I’v presented this model at various conferences over the years, usually calling it the ‘Progression of Needs’ model. I don’t like that title anymore, for reasons I’ll discuss below. But first, I’ll introduce the model itself.

There are four main roles that a leader needs to be able to fill, to best set their teams up for success, briefly described below:

  • Teacherskill acquisition – sometimes leaders need to help their people obtain fundamental skills, whether the leader does the actual teaching or not. Leaders need to recognize that sometimes their people don’t have the right tool for a given challenge, and must help them acquire the right tool.
  • Coachskill application – sometimes people have the essential skills, but are unsure how to apply them. Coaches help people develop the skill of using their skills, and/or direct the team in application of these ‘meta skills’.
  • Mentorwisdom of experience – when what is lacking is the wisdom that comes from experience teams need the leader to take on the role of a Mentor. Mentors are not directive, using questions and advice to help the team discover the approach they will take.
  • Peer – independent perspective –for some situations the most valuable thing the leader can do is provide the perspective of someone not deep into the details, not with the intent of directing an agenda, but merely to point out what the team may have missed by being too close to the problem.

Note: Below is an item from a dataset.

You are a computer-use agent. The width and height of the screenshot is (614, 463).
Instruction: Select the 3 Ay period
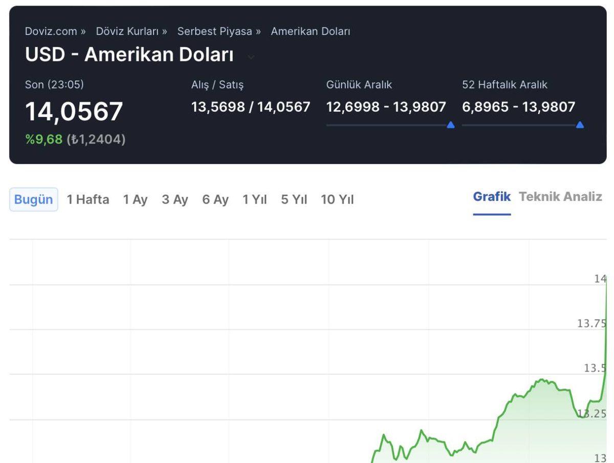[x=174, y=200]
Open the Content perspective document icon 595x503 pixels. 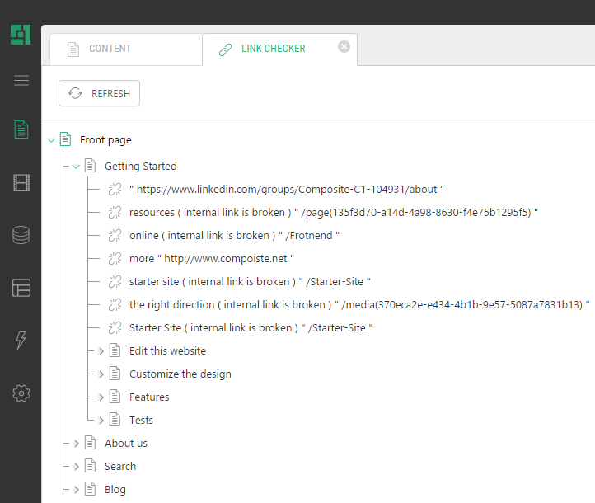[x=21, y=129]
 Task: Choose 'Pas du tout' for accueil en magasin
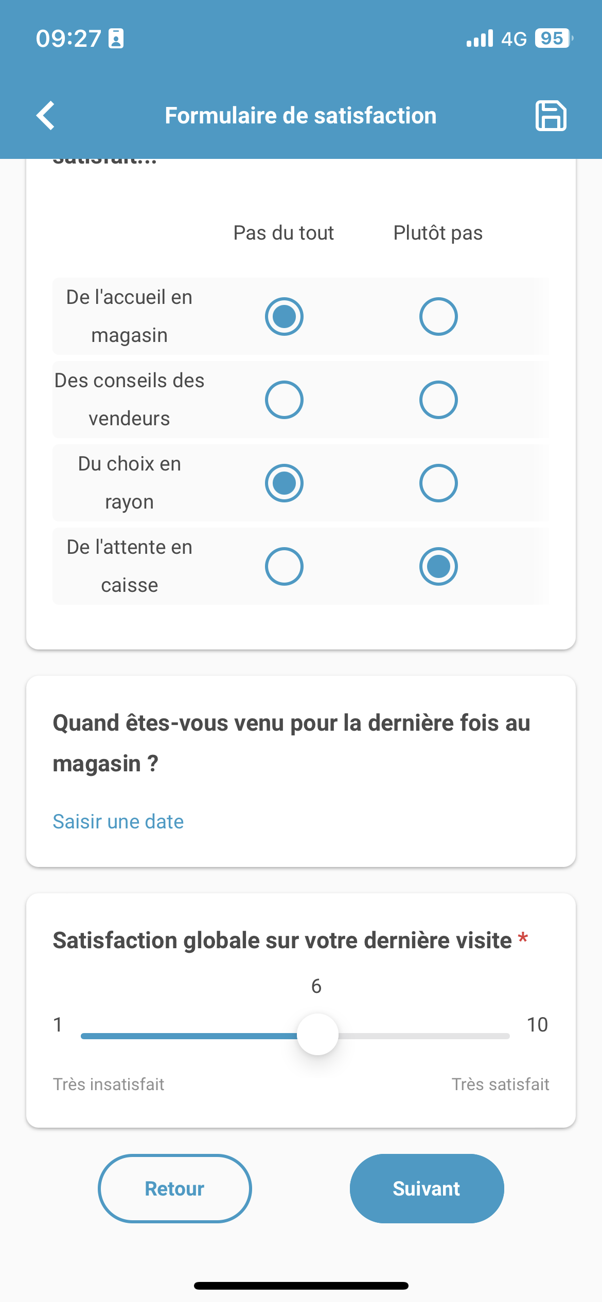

There is no one ‘right’ way to be a leader. True leadership is being what your team needs most to be successful. Not every leader is bound to be equally excellent in all of these roles, but the leader who would do what they do well instead of do what their team needs to succeed should reconsider why they are leading.

There are a variety of more formal models of leadership that capture this same idea. The above model, that I’ve been sharing with my teams for many years now, has been the most impactful for me personally. If you are interested in going into a much deeper model that is similar in approach check out Blanchard’s Situational Leadership model and related works. (I first articulated this model before I understood Blanchard’s, as has happened several times since I began to better understand this thing called ‘leadership’.)

In the past I called this the ‘Progression of Needs’ model, but I no longer like that title. It implies that the movement in the model is one way, from Teacher, to Coach, then Mentor, and then Peer. But many years of experience has taught me that the model does not move in one direction that its not even necessarily sequential.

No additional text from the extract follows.